Collected data:
____________________

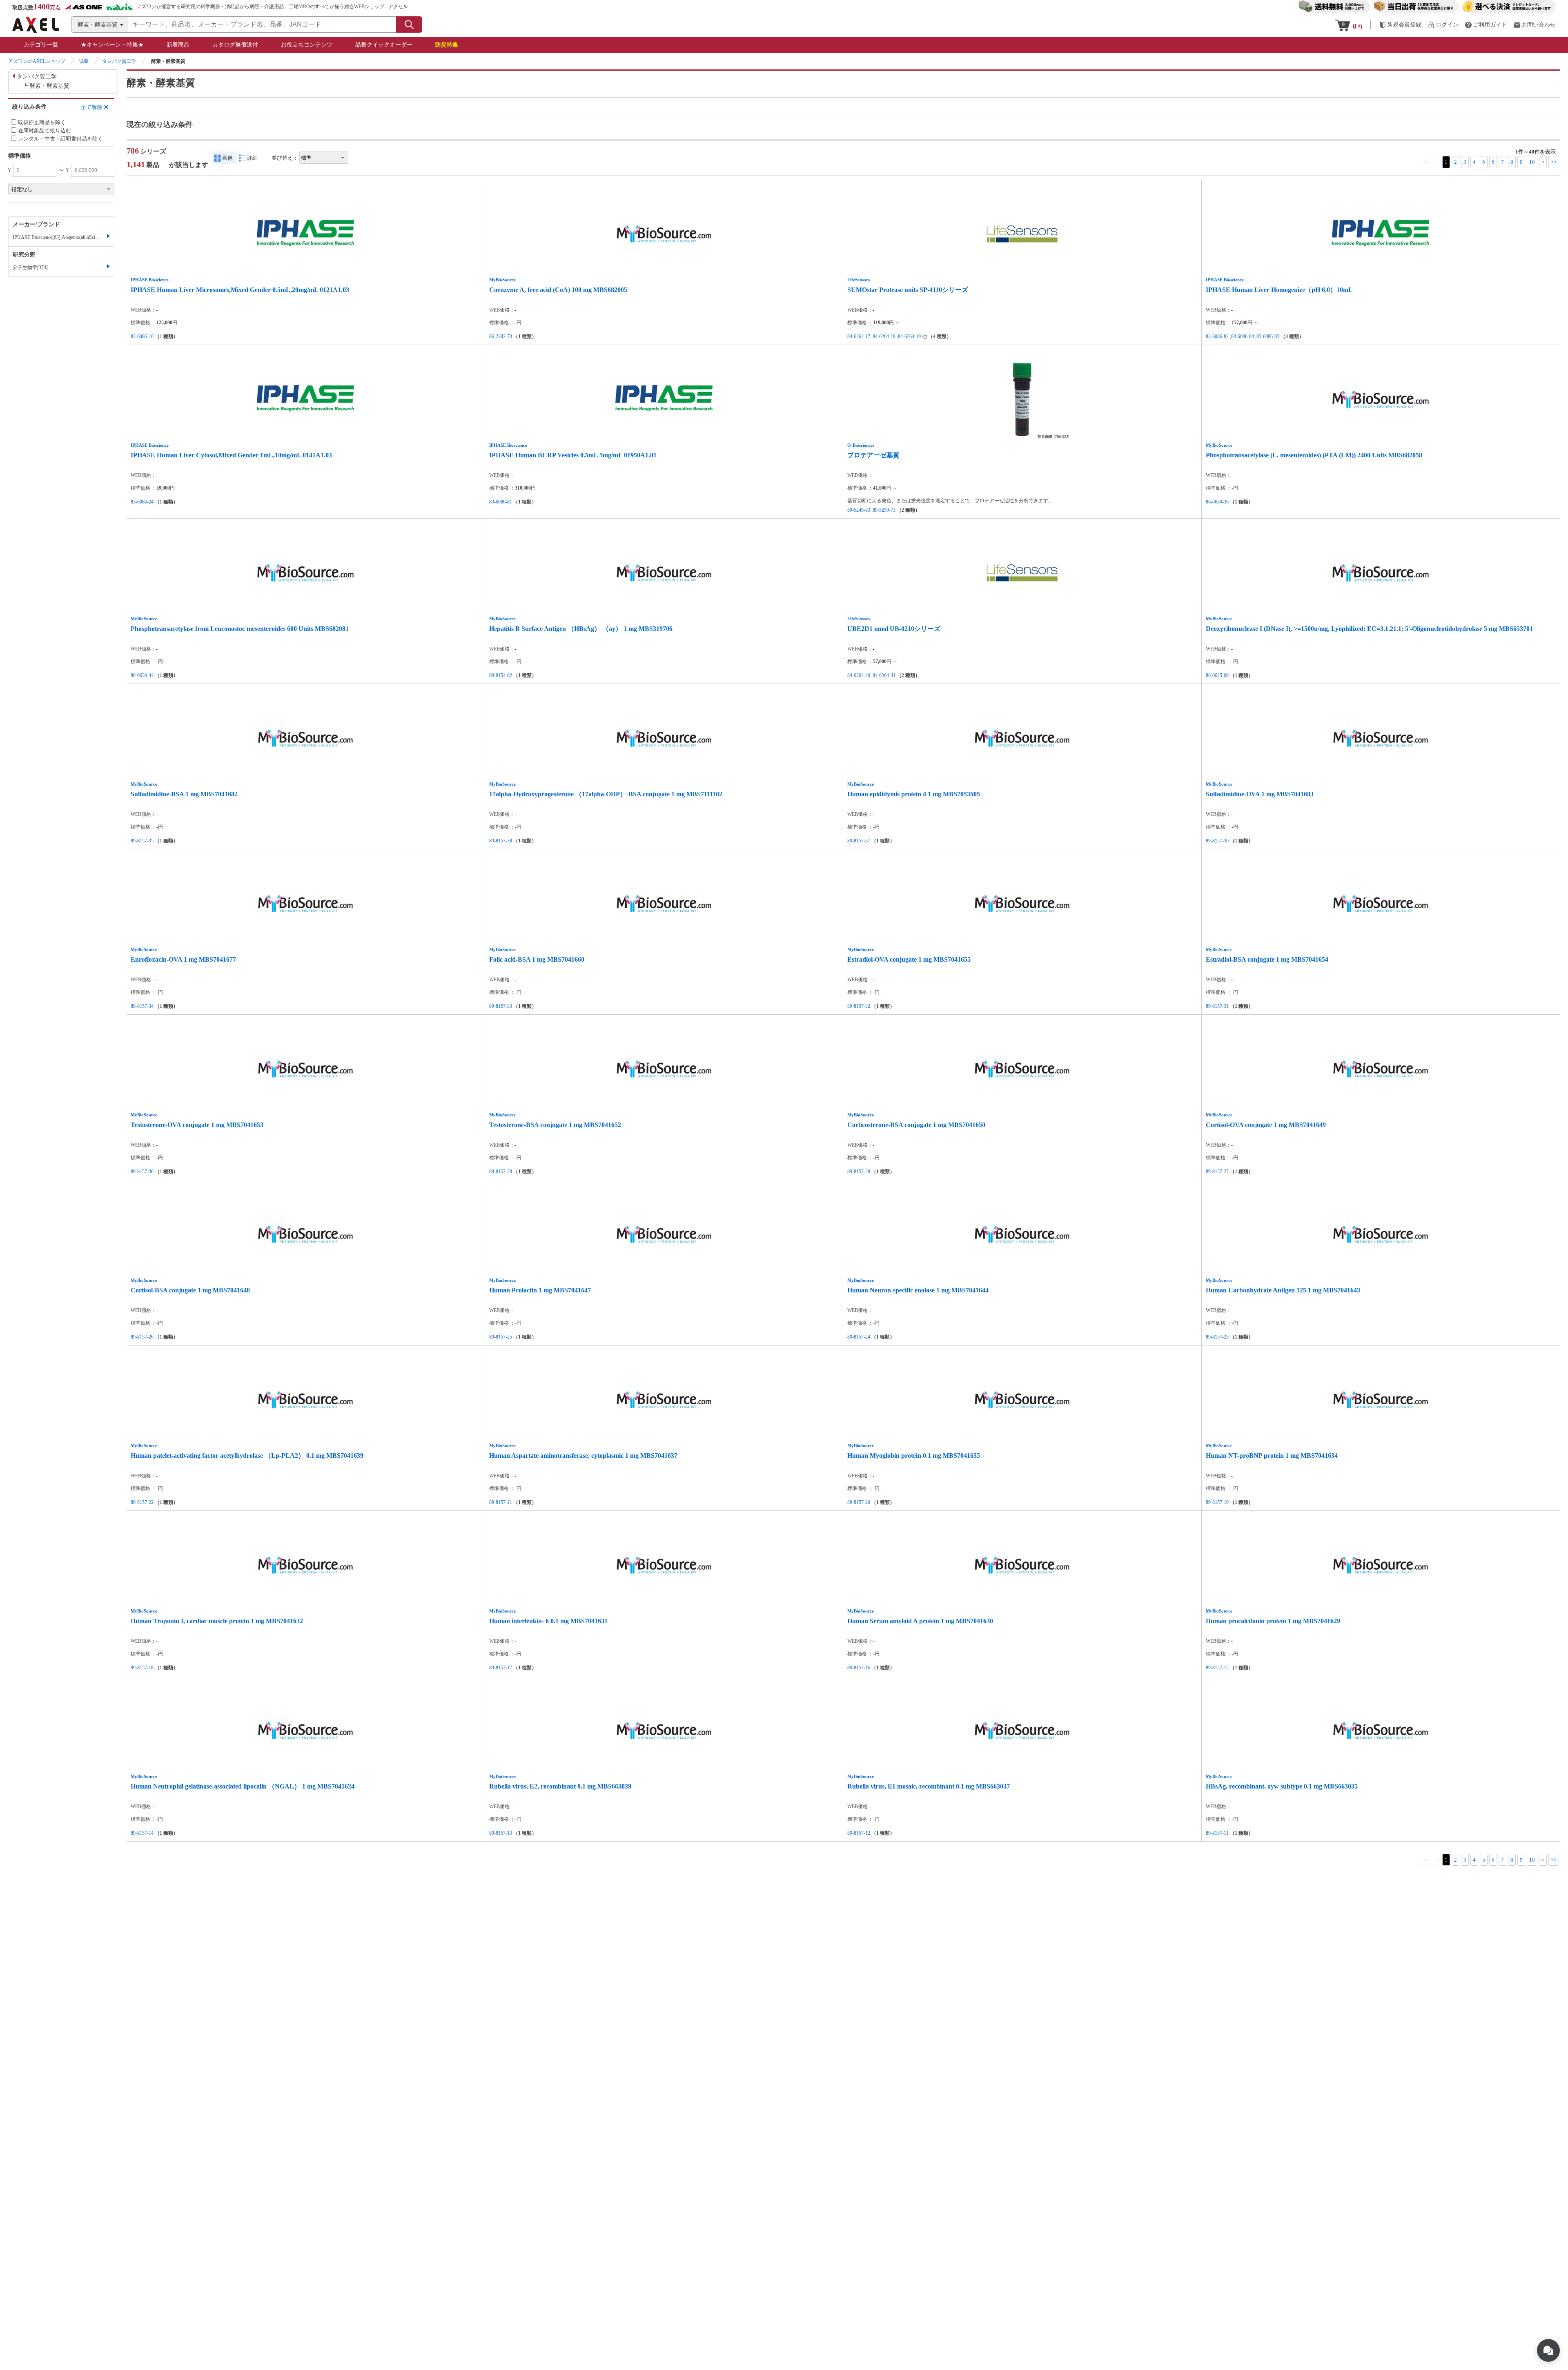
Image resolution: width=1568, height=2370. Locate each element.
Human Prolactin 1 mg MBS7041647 (540, 1290)
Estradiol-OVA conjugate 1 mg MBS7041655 (909, 959)
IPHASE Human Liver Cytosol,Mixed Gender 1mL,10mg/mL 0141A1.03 (231, 455)
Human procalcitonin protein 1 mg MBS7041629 (1273, 1620)
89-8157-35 (142, 841)
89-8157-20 (858, 1502)
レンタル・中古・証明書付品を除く (60, 139)
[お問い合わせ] (1534, 24)
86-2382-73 (500, 336)
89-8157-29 (500, 1171)
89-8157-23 (1217, 1337)
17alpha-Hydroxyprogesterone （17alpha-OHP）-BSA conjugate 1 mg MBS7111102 (605, 794)
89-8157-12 (858, 1833)
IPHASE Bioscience (150, 279)
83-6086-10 (142, 336)
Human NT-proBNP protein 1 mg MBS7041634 (1272, 1455)
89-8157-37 (858, 841)
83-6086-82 (1217, 336)
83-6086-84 (1242, 336)
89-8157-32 (858, 1006)
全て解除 (91, 107)
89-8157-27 (1217, 1171)
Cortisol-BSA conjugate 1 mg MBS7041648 (190, 1290)
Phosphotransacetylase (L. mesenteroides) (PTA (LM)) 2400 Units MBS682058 (1314, 455)
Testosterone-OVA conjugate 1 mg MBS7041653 (197, 1124)
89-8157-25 (500, 1337)
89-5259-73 (884, 510)
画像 (227, 158)
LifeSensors (858, 279)
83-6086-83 (1267, 336)
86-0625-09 (1217, 675)
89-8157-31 (1217, 1006)
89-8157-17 (500, 1668)
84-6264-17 (858, 336)
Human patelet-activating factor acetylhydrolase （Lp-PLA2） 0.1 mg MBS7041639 (247, 1455)
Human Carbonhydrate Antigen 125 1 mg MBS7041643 (1283, 1290)
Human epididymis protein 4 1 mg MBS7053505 (913, 794)
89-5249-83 (858, 510)
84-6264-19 (909, 336)
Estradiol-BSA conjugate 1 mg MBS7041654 (1267, 959)
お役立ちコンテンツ (306, 45)
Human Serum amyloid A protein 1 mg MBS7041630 (920, 1620)
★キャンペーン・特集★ (112, 45)
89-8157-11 (1217, 1833)
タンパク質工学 (119, 61)
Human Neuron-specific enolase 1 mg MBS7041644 (918, 1290)
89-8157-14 (142, 1833)
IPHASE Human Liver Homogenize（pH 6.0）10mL (1279, 289)
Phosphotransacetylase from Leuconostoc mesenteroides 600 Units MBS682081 (240, 628)
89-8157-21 (500, 1502)
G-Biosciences (860, 445)
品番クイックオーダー (383, 45)
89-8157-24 (858, 1337)
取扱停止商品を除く (42, 122)
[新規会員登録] (1400, 24)
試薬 (84, 61)
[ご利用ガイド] (1486, 24)
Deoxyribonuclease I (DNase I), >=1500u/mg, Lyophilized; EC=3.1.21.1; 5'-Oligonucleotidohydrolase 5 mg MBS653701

____________________

▶ [EXERCISE OBJECTIVE]: For the string "IPHASE", give the number of lines in the records that contain it and nothing besides.

▶ [OUTPUT OF THE EXERCISE]: 3